Le cloud permet de stocker les programmes audiovisuels et les manipuler sans les déplacer. Jean Gaillard ajoute : « Maintenant on ne bouge même plus les fichiers (au sein du cloud) Amazon. » Il conclut : « La manière de penser et l’architecture sont nés autour du Web et du cloud. Ils garantissent la scalabilité donc le délai. » Le cloud permet de faire varier la production en fonction de la demande. « Ce n’est faisable que dans le cloud ! », poursuit Jean Gaillard. « Notre problème n’est pas de stocker… Ce n’est pas un enjeu de coûts ! Plein de gens comparent la conservation de fichiers On Prem’ ou dans le cloud, ils vous diront qu’un est moins cher que l’autre. La vraie question, c’est le vrai besoin de services sur ces fichiers. Quelle stratégie de stockage induisent ces services ? »

 

Archivage dans le cloud : ils sont contre

D’autres gros acteurs des médias sont plus frileux. Archiver les médias n’a de sens que dans leurs propres locaux, c’est-à-dire On Prem’. En d’autres termes, certaines entreprises n’imaginent pas conserver leur patrimoine dans le cloud. Changer de fournisseur entraîne des surcoûts massifs, même si certains acteurs comme Wasabi proposent des prix dégressifs. Quid de AWS et des autres ?

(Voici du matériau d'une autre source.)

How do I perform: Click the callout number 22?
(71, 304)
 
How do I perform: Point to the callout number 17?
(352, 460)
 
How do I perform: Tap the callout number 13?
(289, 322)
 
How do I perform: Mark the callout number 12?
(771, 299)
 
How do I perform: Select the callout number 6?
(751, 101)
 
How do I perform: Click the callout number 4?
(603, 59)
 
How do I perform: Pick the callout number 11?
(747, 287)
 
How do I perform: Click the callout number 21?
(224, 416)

Les coûts restent un sujet épineux. Le cloud ne change rien au monde des affaires : un groupe de médias avec des besoins importants va négocier des prix qu’une petite entreprise ne pourra jamais atteindre. Négocier du cloud pas cher, un nouveau rôle pour les institutions, les coopératives, les fédérations de professionnels ?

« Rester On Premise, c’est culturel ou stratégique (c’est imposé) », analyse Jean Gaillard. « Ou alors ils ont une histoire On Premise et ne peuvent pas tout bouger. Des personnes préfèrent garder les contraintes du stockage d’archives sur bande LTO plutôt qu’aller négocier avec le diable (Amazon) », plaisante Jean Gaillard.

 

Archivage dans le cloud : le cloud hybride

D’autres entreprises parient sur un stockage On Prem’ avec un mode hybride. On conserve les masters avec un coût et une redondance maîtrisés (on gère le Disaster Recovery à sa convenance). Le mode hybride permet d’offrir les applicatifs en SaaS, en paiement à l’usage depuis son navigateur Internet. Les proxies des contenus suffisent. Le modèle financier semblerait viable.

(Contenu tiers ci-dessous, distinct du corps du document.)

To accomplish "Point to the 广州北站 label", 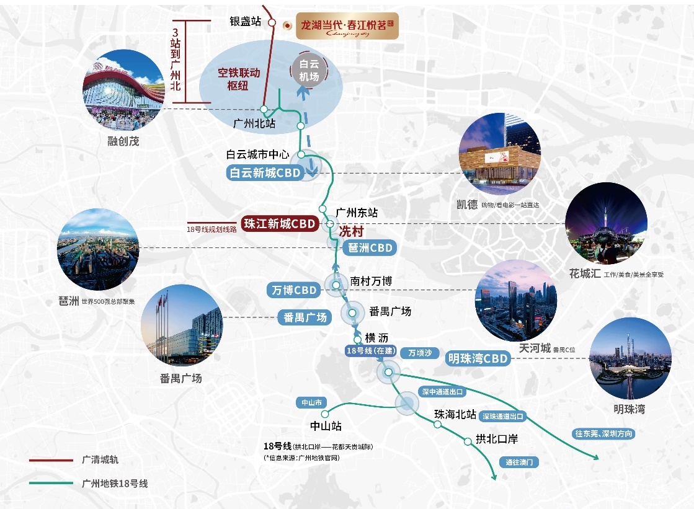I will (x=254, y=123).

« Hybrider pour deux raisons », continue Jean Gaillard :

1) « Sécurité et résilience : utiliser deux concepts totalement différents de stockage. Par principe de précaution, j’utilise deux méthodes différentes.

2) Legacy : tu ne repars pas de zéro. Si tu fais de l’hybride pour vider le On Prem’, ça devient un vrai projet.

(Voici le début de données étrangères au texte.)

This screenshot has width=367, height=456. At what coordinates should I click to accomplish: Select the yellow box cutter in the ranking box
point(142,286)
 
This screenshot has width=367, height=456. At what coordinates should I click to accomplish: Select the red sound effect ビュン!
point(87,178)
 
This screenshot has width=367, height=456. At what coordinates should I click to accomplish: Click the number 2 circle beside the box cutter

Mais avoir les deux nécessite de vérifier que la donnée est la même des deux côtés. Savoir quand la donnée devient dispo quand elle passe d’un côté à l’autre. »

Le cloud reste une affaire de spécialistes. Mais qui sont les fournisseurs de stockage d’archives dans le cloud ?

 

L’offre cloud pour l’archive est très large

Citons ces exemples :

– S3 Glacier d’Amazon pour l’archivage de données : Glacier est une offre abordable financièrement. Il s’agit d’une archive dormante. Y a-t-il un risque ? Quitter Amazon pour partir chez un concurrent reste très complexe (coût, temps).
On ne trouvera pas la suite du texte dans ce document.